Text extract:
What Qemu/kvmtool do with this is up to them. If they're emulating a machine
with no RAS features, printing an error and exit.
Otherwise BUS_MCEERR_AR could be notified as one of the flavours of IRQ, unless
the affected vcpu has interrupts masked, in which case an SEA notification gives
you some NMI-like behaviour.
For BUS_MCEERR_AO you could use SEI, IRQ or polled notification. My choice would
be IRQ, as you can't know if the guest supports SEI and it would be a shame to
kill it with an SError if the affected memory was free. SEA for synchronous
errors is still a good choice even if the guest doesn't support it as that
memory is still gone so its still a valid guest:Synchronous-external-abort.
[...]
>>> 1. Let us firstly discuss the SEA and SEI, there are different workflow for the two different Errors.
>> user-space can choose whether to use SEA or SEI, it doesn't have to choose the
>> same notification type that firmware used, which in turn doesn't have to be the
>> same as that used by the CPU to notify firmware.
>>
>> The choice only matters because these notifications hang on an existing pieces
>> of the Arm-architecture, so the notification can only add to the architecturally
>> defined meaning. (i.e. You can only send an SEA for something that can already
>> be described as a synchronous external abort).

Aim:
Continue the discussion of SEA and SEI error notifications for virtual machines, starting after its last sentence. The material after this discussion is separate from it.

Collected data:
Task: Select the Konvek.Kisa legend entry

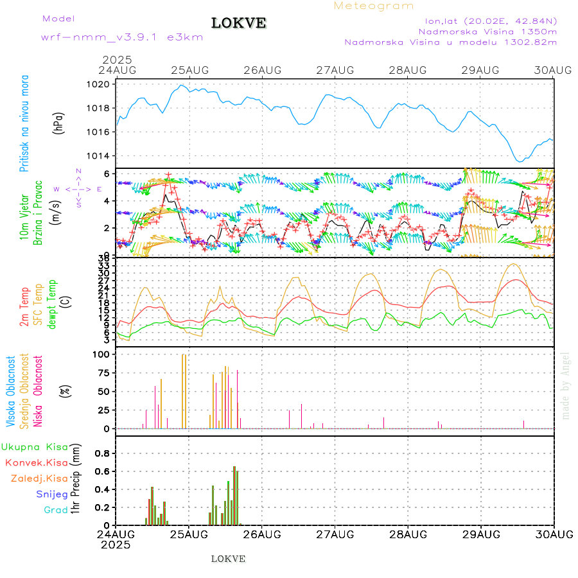Action: click(37, 462)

Response:
>>
>> Once we get to user-space, for memory_failure() notifications, (which so far is
>> all we are talking about here), the only thing that could matter is whether the
>> guest hit a PG_hwpoison page as a stage2 fault. These can be described as
>> Synchronous-External-Abort.
>>
>> The Synchronous-External-Abort/SError-Interrupt distinction matters for the CPU
>> because it can't always make an error synchronous. For memory_failure()
>> notifications to a KVM guest we really can do this, and we already have this
>> behaviour for free. An example:
>>
>> A guest touches some hardware:poisoned memory, for whatever reason the CPU can't
>> put the world back together to make this a synchronous exception, so it reports
>> it to firmware as an SError-interrupt.
>
>> Linux gets an APEI notification and memory_failure() causes the affected page to
>> be unmapped from the guest's stage2, and SIGBUS_MCEERR_AO sent to user-space.
>>
>> Qemu/kvmtool can now notify the guest with an IRQ or POLLed notification. AO->
>> action optional, probably asynchronous.
> If so, in this case, Qemu/kvmtool only got a little information(receive a SIGBUS), for this SIGBUS,
> it only include the SIGBUS_MCEERR_AO, error address. not include other information,
> only according the SIGBUS_MCEERR_AO and error address, user space does not know whether to use IRQ or POLLed notification.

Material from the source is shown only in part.